Una situación tras otra, un golpe tras otro, un desagravio tras otro, el conflicto se agrava, las dificultades se añaden, las consecuencias se profundizan, el tiempo sigue inexorable, y sentimos que nuestra vida es drenada lenta y cruelmente de nosotros mientras nuestros planes se van desvaneciendo entre tanta confusión.
En las crisis el cielo se siente de bronce y nuestras peticiones específicas carecen de respuestas. Nuestras ilusiones parecen infantiles mientras las observamos destrozadas a nuestros pies y la pregunta que nos golpea más fuertemente, de la que nunca podemos escapar, día a día, año tras año es ¿Qué sentido tiene todo esto? ¿Por qué me están pasando estas cosas a mí?
La historia de José (Génesis capítulos 37; 39-47; 50) es una historia de crisis, en plural. Sus hermanos le despojaron de sus ropas, le lanzaron a un pozo, vendieron, y engañaron a sus padres haciéndoles creer que estaba muerto para evitar cualquier rescate futuro. José, el niño predilecto de su familia terminó siendo un esclavo más a la merced de sus dueños.
Sin embargo, José prosperó, tanto como se puede prosperar siendo esclavo. Pero de nuevo la ‘mala suerte’ le golpeó, como si un enemigo invisible estuviera en contra de su tranquilidad y estabilidad emocional. José en una espiral descendente termina preso, acusado injustamente, los largos años de prisión dolieron más. Ni siquiera tenía de qué arrepentirse, aunque quizás podía arrepentirse de ser bueno, de ser íntegro, de no robar, de no adulterar y de no yacer con la mujer que despechada le había injuriado falsamente.
Pero un hombre de Dios no puede arrepentirse de buscar a Dios, de hecho, no puede dejar de hacer lo bueno.
Pablo dijo muchos siglos después:
[…] ocupaos en vuestra salvación con temor y temblor, 13 porque Dios es el que en vosotros produce así el querer como el hacer, por su buena voluntad.
(Filipenses 2:12-13 [RV60])
Y es que el ser salvos es algo en lo que nos ocupamos con todas nuestras fuerzas, y nuestra alma, y nuestro corazón. Nuestro empeño es real y requiere un sacrificio vivo cada día, al escoger llevar la cruz y los vituperios de Cristo antes que las glorias pasajeras de este mundo (Hebreos 11:26). Pero ese esfuerzo no ocurre porque seamos grandes o especiales o de gran fe o fuerza de voluntad o bondad, sino porque Dios es el que “produce” el “querer” y el “hacer”.
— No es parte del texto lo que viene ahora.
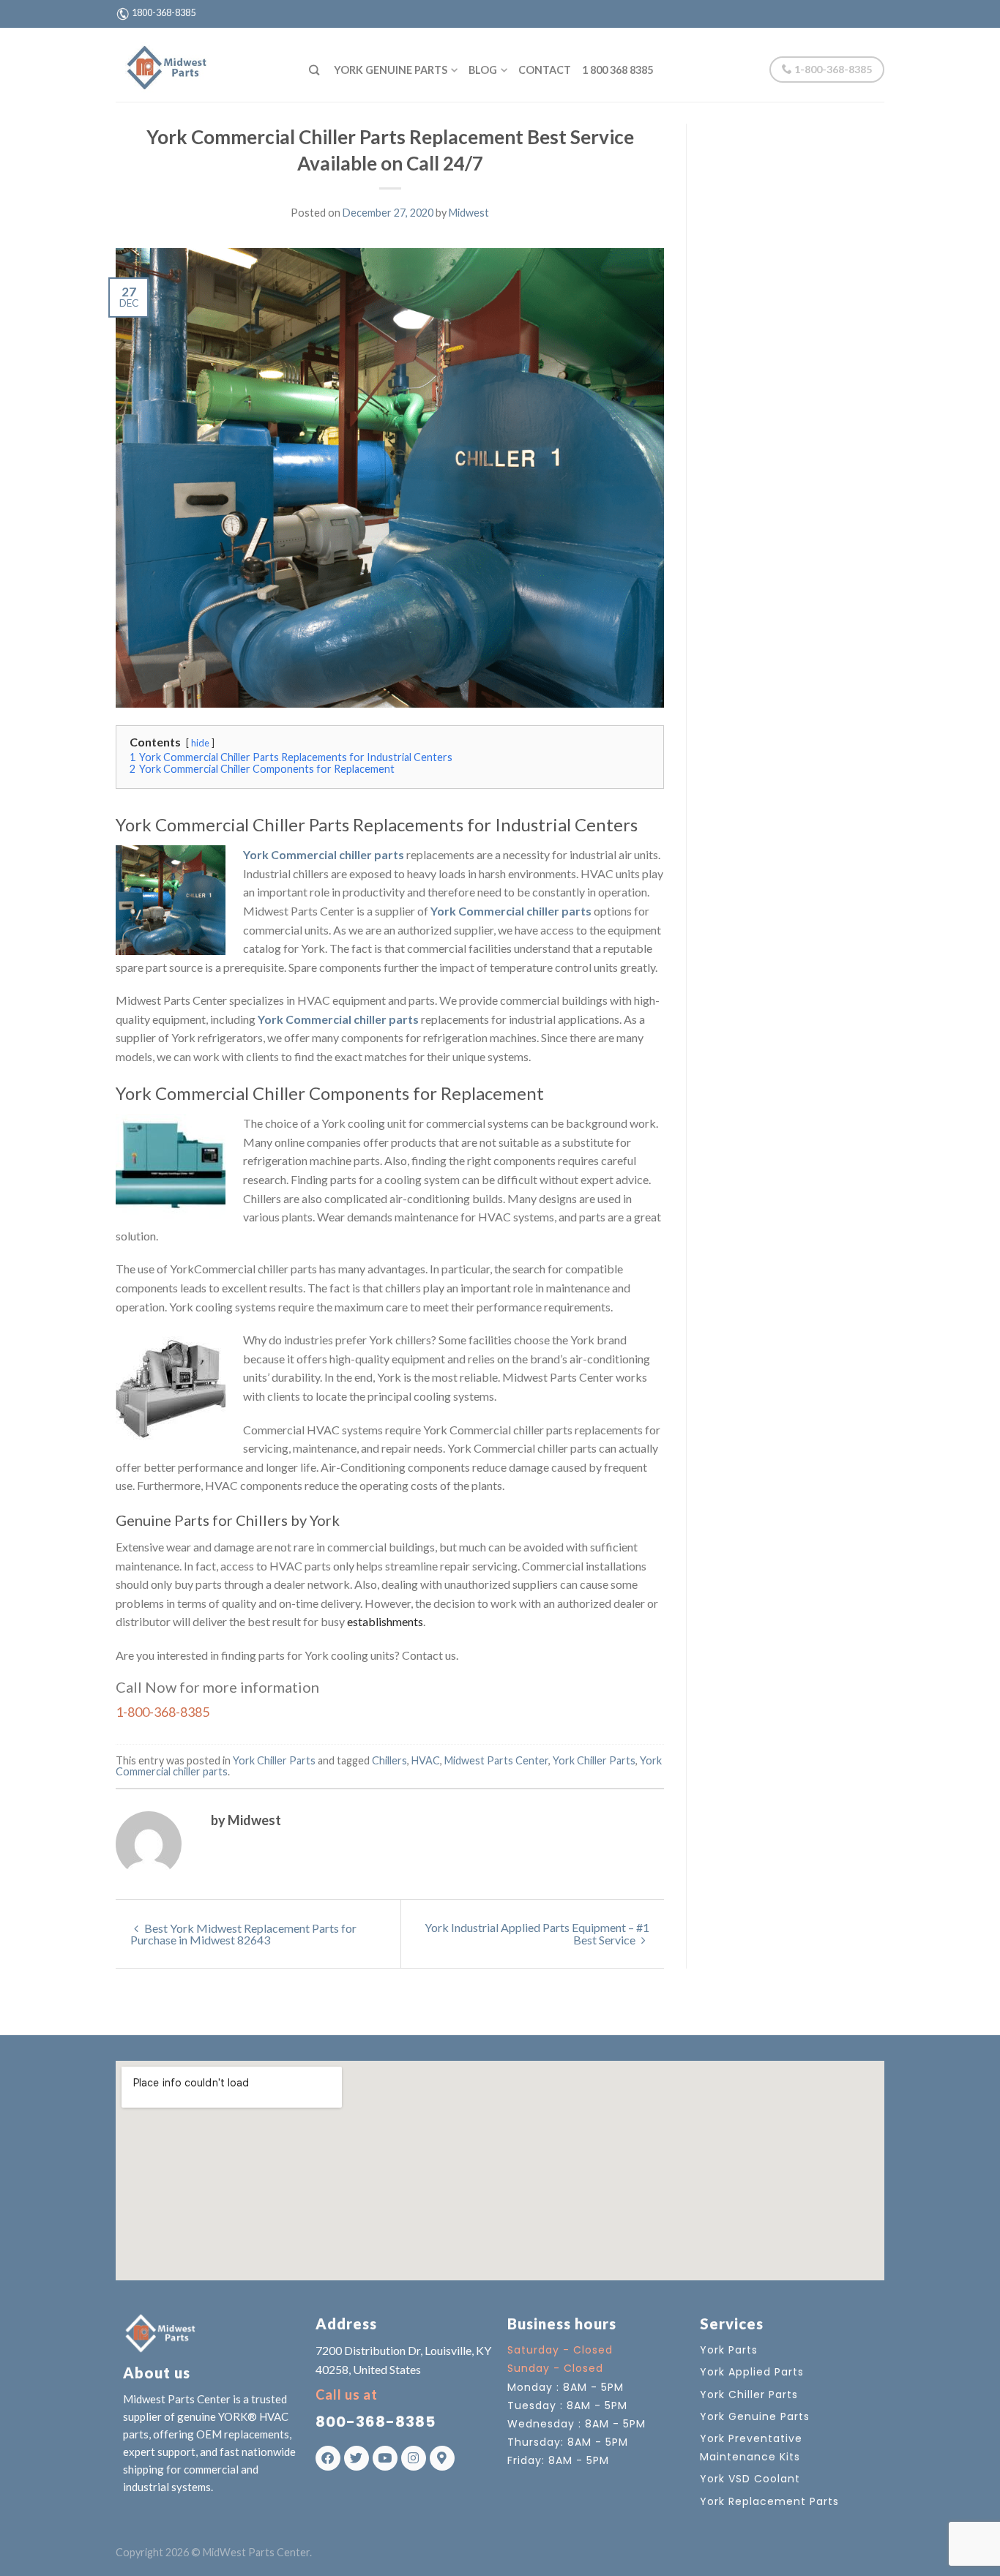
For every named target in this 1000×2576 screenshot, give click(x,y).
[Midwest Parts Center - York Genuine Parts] (201, 64)
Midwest (469, 212)
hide (200, 743)
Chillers (389, 1760)
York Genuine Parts (390, 70)
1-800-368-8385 (832, 69)
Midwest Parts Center (496, 1760)
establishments (385, 1621)
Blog (483, 70)
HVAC (425, 1760)
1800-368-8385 (163, 12)
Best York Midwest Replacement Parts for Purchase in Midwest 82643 (243, 1934)
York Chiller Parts (274, 1760)
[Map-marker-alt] (442, 2458)
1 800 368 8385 (617, 70)
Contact (544, 70)
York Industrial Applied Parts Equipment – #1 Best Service (537, 1933)
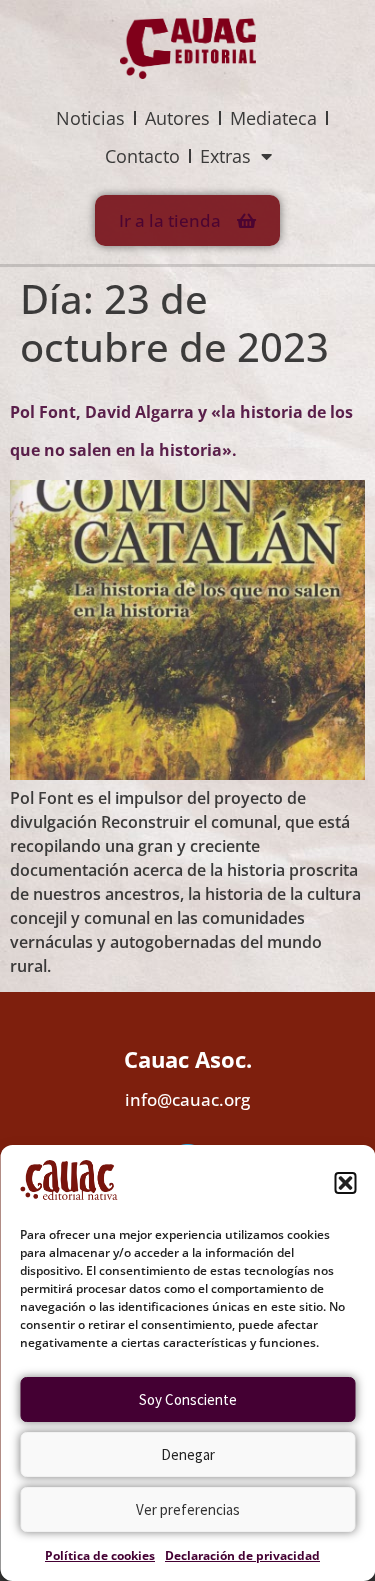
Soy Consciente (188, 1399)
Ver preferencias (188, 1509)
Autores (177, 118)
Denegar (188, 1454)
José era víctima de un mundo corrompido que exalta y promueve lo incorrecto y se burla y condena lo correcto. Los días parecían semanas, los meses parecían años, los años parecían décadas mientras José se preguntaba ¿por qué me pasa todo esto a mí?
El versículo que vamos a estudiar hoy le da la respuesta a José:
Vosotros pensasteis mal contra mí, mas Dios lo encaminó a bien, para hacer lo que vemos hoy, para mantener en vida a mucho pueblo. 21 Ahora, pues, no tengáis miedo; yo os sustentaré a vosotros y a vuestros hijos. Así los consoló, y les habló al corazón.
(Gen 50:20-21 [RV60])
La revelación en retrospectiva
Quiero hacer hincapié en un detalle importante de este pasaje, la frase: “para hacer lo que vemos hoy”.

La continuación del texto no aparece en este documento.